4.2. Microstructure and Compositional Gradient of Ti-ZrO2 FGMs
Photographs of Ti-ZrO2 FGMs samples #A, #B, and #C are shown in Figures 6(a), 6(b), and 6(c), respectively. As shown in these figures, continuous compositional gradients may form within these samples.
Figures 7(a), 7(b), and 7(c) are the SEM images the FGMs samples #A, #B, and #C, respectively. The four SEM images in each column show the graded structure of Ti and ZrO2 across the normalized position, that is, from top to bottom of the fabricated FGMs. From the four figures, it can be seen that the concentration of spherical particles increases gradually from top to bottom.
The concentrations of Ti and ZrO2 at each region were analyzed by EDX, and the volume fraction distributions of Ti and ZrO2 in Ti-ZrO2 FGMs were obtained as shown in Figures 8(a), 8(b), and 8(c). It can be seen from these figures that the volume fraction of Ti is close to 100% between the normalized positions of 0 and 0.2 in all the samples. The composition of Ti decreases and that of ZrO2 increases continuously and gradually, to become nearly homogeneous between normalized positions of 0.6 and 0.65. The volume fraction of ZrO2 reaches close to 100% between the normalized positions 0.8 and 1, as shown in Figures 8(a) and 8(b). Therefore, it is found that the mixed-powder pouring method is an effective fabrication technique for FGMs with large and continuous compositional gradient. However, from the results shown in Figure 8(c), it can be observed that the volume fraction of ZrO2 fails to reach 100% near the normalized position 1 where the large compositional gradient is not observed because of small migration speed difference between Ti and ZrO2 particles. The larger buffer zone is necessary, for obtaining the larger compositional gradient in sample #C.

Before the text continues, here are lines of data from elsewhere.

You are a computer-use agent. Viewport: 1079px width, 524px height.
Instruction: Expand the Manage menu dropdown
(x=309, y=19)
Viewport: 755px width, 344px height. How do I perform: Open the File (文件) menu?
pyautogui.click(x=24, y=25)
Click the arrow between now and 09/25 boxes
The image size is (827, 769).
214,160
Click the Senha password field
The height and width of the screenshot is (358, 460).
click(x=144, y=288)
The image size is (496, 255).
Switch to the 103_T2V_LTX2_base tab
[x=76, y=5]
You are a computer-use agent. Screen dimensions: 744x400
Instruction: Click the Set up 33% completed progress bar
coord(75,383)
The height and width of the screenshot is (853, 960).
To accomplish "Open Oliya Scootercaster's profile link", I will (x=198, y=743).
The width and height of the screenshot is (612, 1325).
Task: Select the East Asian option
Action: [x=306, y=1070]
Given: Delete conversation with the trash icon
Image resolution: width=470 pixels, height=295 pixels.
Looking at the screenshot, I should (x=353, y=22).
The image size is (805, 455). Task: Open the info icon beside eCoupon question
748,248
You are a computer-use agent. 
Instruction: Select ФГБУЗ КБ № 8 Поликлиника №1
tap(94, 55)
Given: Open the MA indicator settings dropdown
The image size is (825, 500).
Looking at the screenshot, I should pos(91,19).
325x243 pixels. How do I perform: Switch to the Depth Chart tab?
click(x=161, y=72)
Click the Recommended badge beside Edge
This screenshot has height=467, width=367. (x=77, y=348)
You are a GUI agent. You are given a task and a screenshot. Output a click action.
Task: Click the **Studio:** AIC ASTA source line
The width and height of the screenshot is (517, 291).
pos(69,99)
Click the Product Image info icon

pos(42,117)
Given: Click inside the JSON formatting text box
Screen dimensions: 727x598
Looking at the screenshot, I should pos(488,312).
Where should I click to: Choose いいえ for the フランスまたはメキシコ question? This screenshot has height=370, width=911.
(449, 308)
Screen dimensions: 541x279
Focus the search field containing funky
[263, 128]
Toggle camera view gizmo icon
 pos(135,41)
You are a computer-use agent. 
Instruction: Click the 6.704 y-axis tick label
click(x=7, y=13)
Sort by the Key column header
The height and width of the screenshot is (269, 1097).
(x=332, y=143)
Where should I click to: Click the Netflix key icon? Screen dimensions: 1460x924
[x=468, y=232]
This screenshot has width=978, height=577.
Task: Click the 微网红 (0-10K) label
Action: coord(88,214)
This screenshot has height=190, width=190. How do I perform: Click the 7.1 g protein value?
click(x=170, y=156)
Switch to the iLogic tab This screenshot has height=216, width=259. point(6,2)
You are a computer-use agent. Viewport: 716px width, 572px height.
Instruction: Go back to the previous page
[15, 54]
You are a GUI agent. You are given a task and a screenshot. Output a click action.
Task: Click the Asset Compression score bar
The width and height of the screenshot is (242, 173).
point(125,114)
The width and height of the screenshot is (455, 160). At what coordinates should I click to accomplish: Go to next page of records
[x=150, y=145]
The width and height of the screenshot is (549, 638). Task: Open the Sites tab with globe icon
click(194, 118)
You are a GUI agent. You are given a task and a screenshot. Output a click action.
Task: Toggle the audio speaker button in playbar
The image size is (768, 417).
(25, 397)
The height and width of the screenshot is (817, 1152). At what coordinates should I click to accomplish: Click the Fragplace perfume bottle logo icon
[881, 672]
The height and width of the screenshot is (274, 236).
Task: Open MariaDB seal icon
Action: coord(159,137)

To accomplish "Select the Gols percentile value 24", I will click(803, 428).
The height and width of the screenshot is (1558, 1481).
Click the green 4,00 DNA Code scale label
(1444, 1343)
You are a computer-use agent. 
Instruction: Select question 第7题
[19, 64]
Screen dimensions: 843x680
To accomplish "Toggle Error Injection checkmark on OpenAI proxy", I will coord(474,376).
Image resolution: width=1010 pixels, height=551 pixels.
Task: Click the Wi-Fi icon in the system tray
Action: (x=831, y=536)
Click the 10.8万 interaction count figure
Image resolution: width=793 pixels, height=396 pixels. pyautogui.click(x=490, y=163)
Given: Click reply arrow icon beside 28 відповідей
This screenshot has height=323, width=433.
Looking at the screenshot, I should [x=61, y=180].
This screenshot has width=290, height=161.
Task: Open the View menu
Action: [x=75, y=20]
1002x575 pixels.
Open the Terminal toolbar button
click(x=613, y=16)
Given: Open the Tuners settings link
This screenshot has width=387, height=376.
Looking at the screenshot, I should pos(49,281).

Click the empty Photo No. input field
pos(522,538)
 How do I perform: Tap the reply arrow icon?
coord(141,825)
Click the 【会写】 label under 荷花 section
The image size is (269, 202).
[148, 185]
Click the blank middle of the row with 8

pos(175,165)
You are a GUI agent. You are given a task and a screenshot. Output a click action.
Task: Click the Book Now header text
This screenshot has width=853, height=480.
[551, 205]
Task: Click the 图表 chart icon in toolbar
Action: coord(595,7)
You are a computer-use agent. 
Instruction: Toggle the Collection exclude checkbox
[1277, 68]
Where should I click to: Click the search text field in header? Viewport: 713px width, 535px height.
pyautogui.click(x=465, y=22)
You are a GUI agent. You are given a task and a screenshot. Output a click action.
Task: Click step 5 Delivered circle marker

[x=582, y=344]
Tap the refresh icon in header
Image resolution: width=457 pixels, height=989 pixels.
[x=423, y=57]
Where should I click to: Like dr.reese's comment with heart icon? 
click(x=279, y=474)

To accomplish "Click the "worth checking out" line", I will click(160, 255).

Figure 9 shows the X-ray diffraction (XRD) pattern from the ZrO2 surface in sample A. At the ZrO2 surface, peaks for ZrO2 (tetragonal) and no peak for Ti can be seen, which means that 100% ZrO2 layer formed at one side. It is considered that FGMs with 100% ZrO2 at one side and 100% Ti at another side can be obtained with a suitable selection of powder sizes and buffer zone length.
The hardness values in Ti-ZrO2 FGMs samples #A, #B, and #C are also shown in Figures 8(a), 8(b), and 8(c), respectively. The Vickers hardness (Hv) of Ti and ZrO2 ranges between 200–300 and 1200–1300, respectively. It was concluded in  that SPS has the potential of enhanced densification and suppressed grain growth due to a fast heating rate and apparent low firing temperature. Therefore, the actual hardness measured in the fabricated FGMs is on the slightly higher side. The hardness inside the fabricated FGMs increases with the increase in normalized position 0 to 1, thereby, confirming the increasing ZrO2 content across the normalized position.
In this study, FGMs were fabricated using a mixed-powder pouring method followed by SPS. The desired continuous compositional gradient with 100% Ti at one side and 100% ZrO2 at another side in the Ti-ZrO2 FGMs was obtained. Numerical simulation considerably represented experimental results, which can be used to select suitable sizes of powders and experimental conditions to obtain predesigned compositional gradients in the FGMs.
This work is supported by Regional Innovation Cluster Program (Gifu Technical Innovation Program, Japan) of the Ministry of Education, Culture, Sports, Science and Technology of Japan. H. Sato and Y. Watanabe gratefully acknowledge the financial support from The Light Metal Educational Foundation Inc. of Japan. The authors are also grateful to Ms. Motoko Yamada for her helpful work in carrying out the experiments.